■ 依頼事項
a) 岡本武志氏へのインタビュー記事について、次の問いに答えてください。
(i) 岡本氏の師であるカメラマンは誰ですか。
(ii) 岡本氏に「建築を勉強してみたら?」と助言したのは誰ですか。
(iii) 岡本氏が進学した大学と学科はどこですか。
b) 岡本武志氏へのインタビュー記事を、最後の文の後から書き進めてください。

■ 提示文
============================================================

写真家・岡本武志氏「夢中になった"撮る、撮られるの関係性"」...の画像はこちら >>

いつもはあまり表に出ることのないカメラマンに焦点を当て、そのルーツ、印象的な仕事、熱き想いを徹底追究していく連載コラム『グラビアの読みかたーWPBカメラマンインタビューズー』が、『週プレ プラス!』にて好評連載中だ。

"カメラマン側から見た視点"が語られることで、グラビアの新たな魅力に迫る。

週プレに縁の深い人物が月一ゲストとして登場し、全4話にわたってお送りする。

第7回目のゲストは、吉岡里帆の貴重な初グラビアや、奥山かずさ『マイナス8度の吐息。』、週プレnetで公開された工藤美桜『ピンクの放熱』など、光が印象的なグラビアを撮り下ろしてきた岡本武志氏。本コラムの第一回目に登場したカメラマン・熊谷貫氏を師に持つ岡本氏が語る、"グラビアを撮ること"とは。

* * *

――まずは、カメラマンになるまでのルーツを教えてください。

岡本 高校3年生になって進路を決めるまで、将来のことを何も考えていない学生でした。

特にこれといった夢もなく、進学先に迷っていたとき、選択授業で3年間お世話になった美術の先生が「建築を勉強してみたら?」とアドバイスをくださったんです。建築の基礎を学んでおけば、きっと何かしらの役には立つから、と。

確かに、学んでいるうちにやりたいことが見つかるかもしれないと、先生の言葉を間に受けて、そのまま紹介してもらった美術大学受験に向けた予備校に通いはじめました。そこで建築について学ぶうちに、だんだん面白くなってきちゃって。そのまま、武蔵野美術大学(武蔵美)の建築学科に進学しました。

――となると、大学では建築についての勉強を?

岡本 はい。

最初のうちは、かなり真面目に建築の授業を受けていましたね。ただ、途中で映像作品に興味が湧いてきて。というのも、大学の図書館とは別に、イメージライブラリという映像が見られる施設があって、さまざまな名作映画を自由に見ることができたんですね。

============================================================

■ 表示情報
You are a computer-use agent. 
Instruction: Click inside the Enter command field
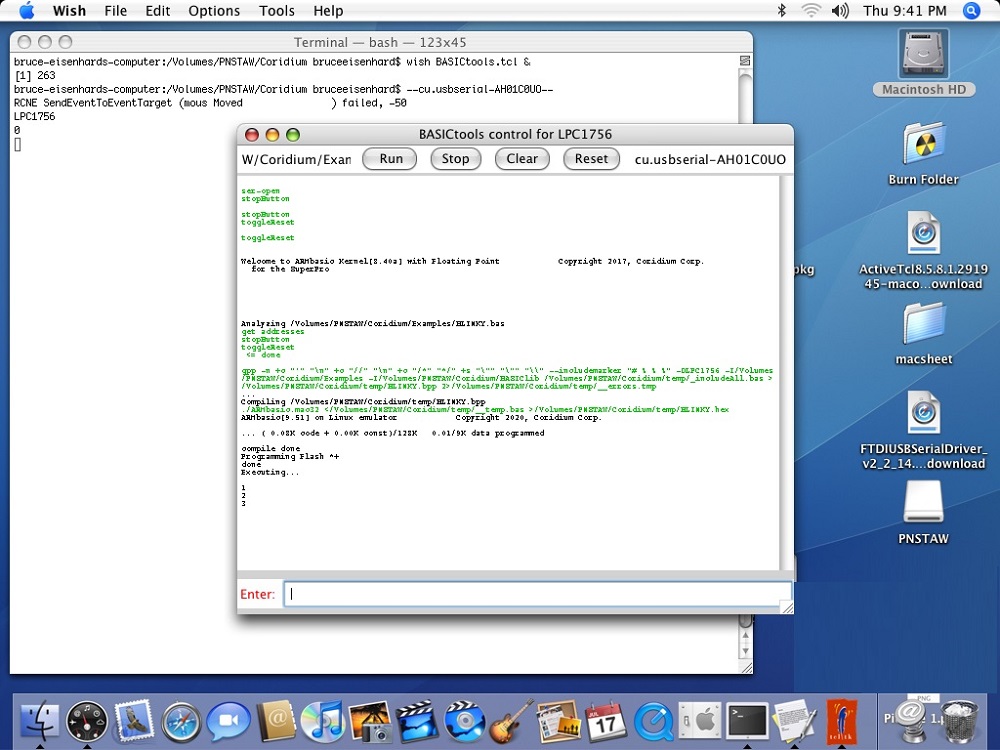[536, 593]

============================================================

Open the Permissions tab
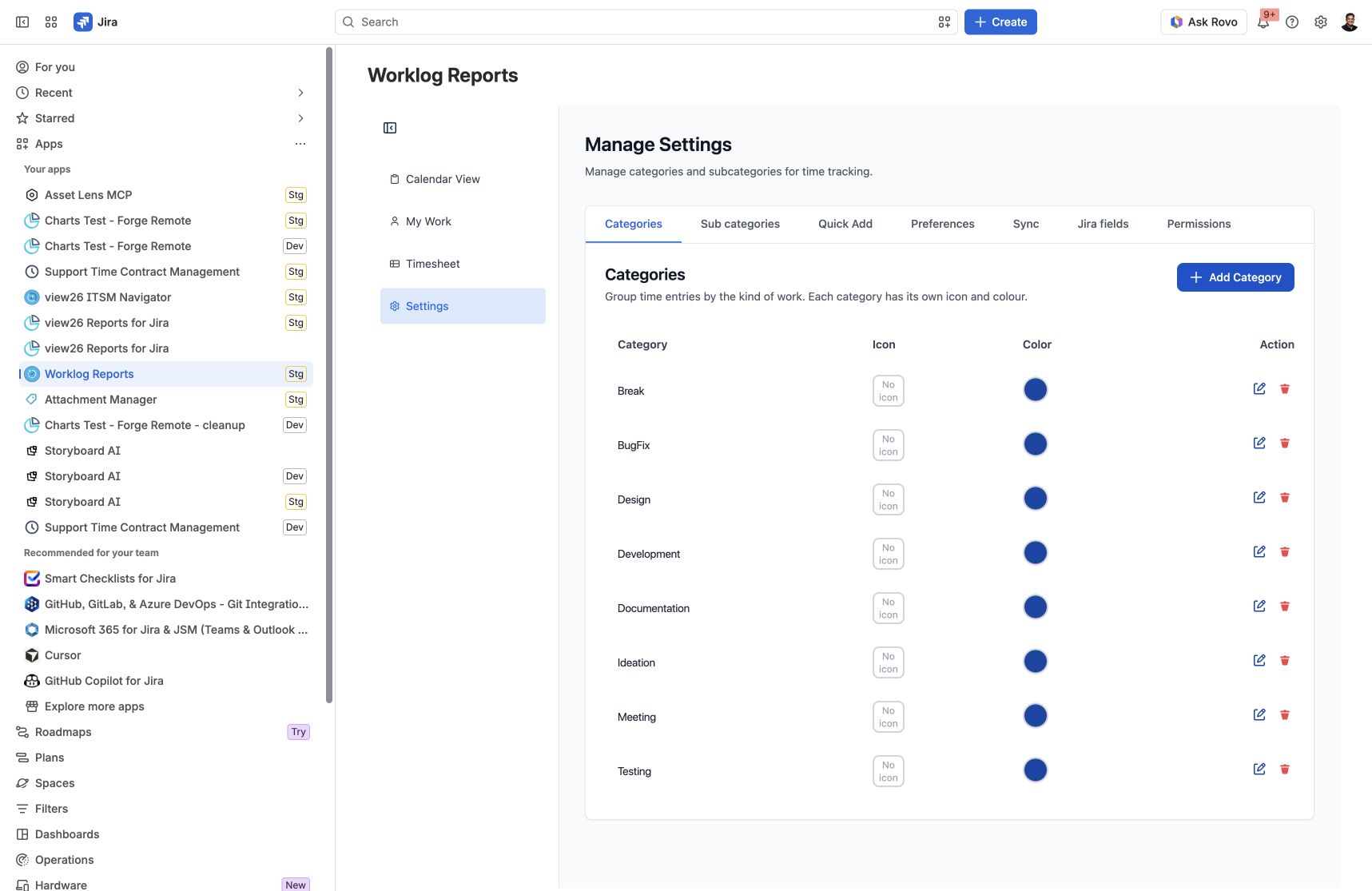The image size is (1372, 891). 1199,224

============================================================

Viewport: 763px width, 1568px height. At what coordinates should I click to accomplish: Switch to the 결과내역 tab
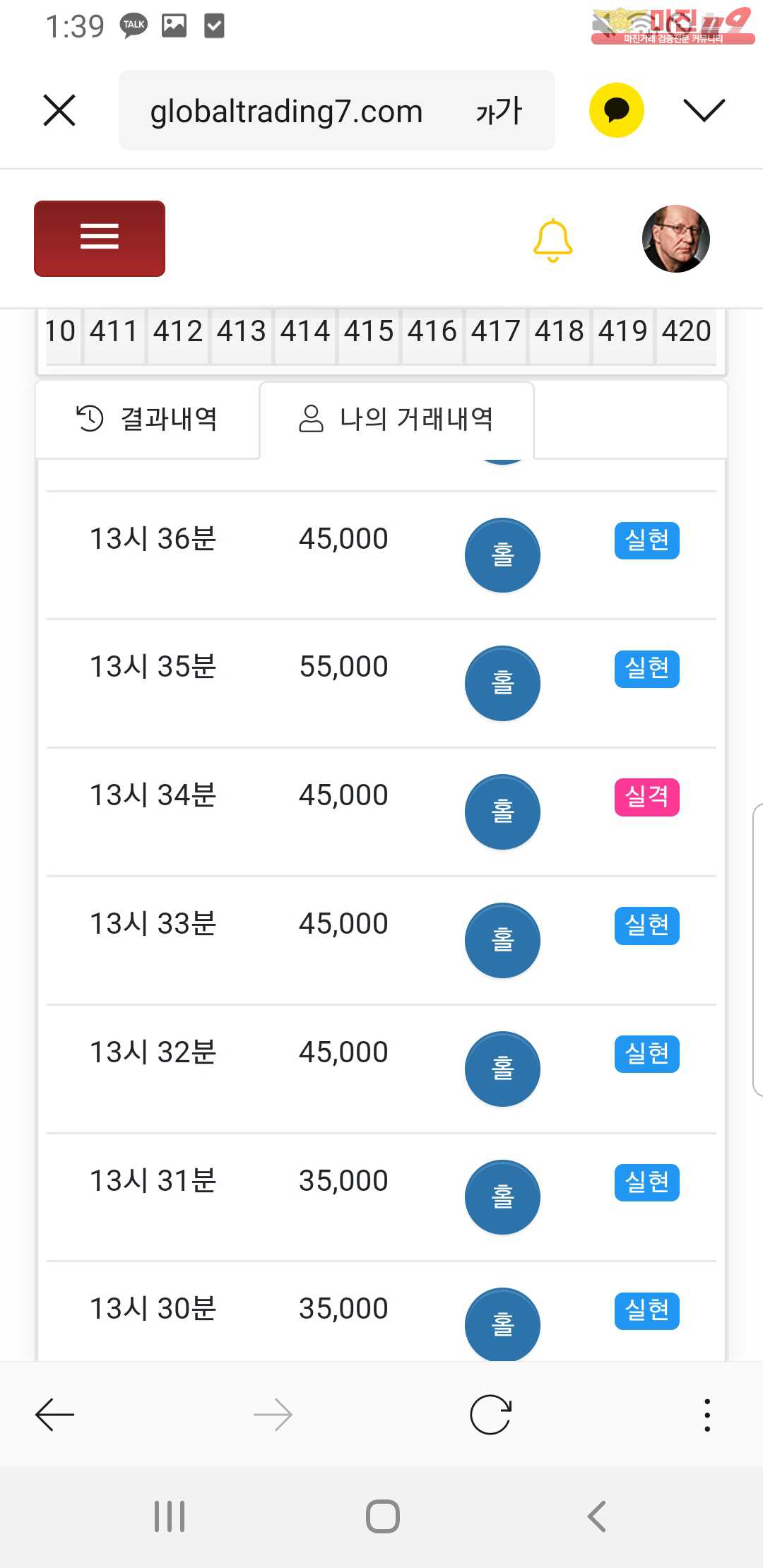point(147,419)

============================================================

■ 課題別の回答
a)
(i) 熊谷貫氏
(ii) 選択授業で3年間お世話になった美術の先生
(iii) 武蔵野美術大学の建築学科

b)
当時は、レーザーディスクの時代。直径30cmもある大きな円盤をプレイヤーにセットし、レコードのようにA面とB面をひっくり返して、映画を見ていました。大学3、4年生になると、卒業単位を取り終えていて暇だったので、ずっとその図書館にこもっていましたね。

――具体的に、どんな映画を見られていたんですか?

岡本 基本、監督のくくりで見ていましたね。例えば、フランスのレオス・カラックス監督。男性のダンサーが劇中によく登場するのが特徴で、映画『ポンヌフの恋人』では、男女が踊る橋の近くで大胆に花火が打ち上げられる豪勢な名シーンがあるんですよ。その派手な演出がものすごく良くて。

同じくフランスのパトリス・ルコント監督の映画もよく見ていました。『髪結いの亭主』という、床屋の若い女性と陽気な年配の主人が、営業中にお客さんの目を盗んでスキンシップをとったり、閉店後、お酒のかわりに店内のヘアトニックをカクテルして飲んでは、ハイになって2人でダンスしたりする、愛に溢れた素敵な映画があって。

ロマンティックな世界観にグッときました。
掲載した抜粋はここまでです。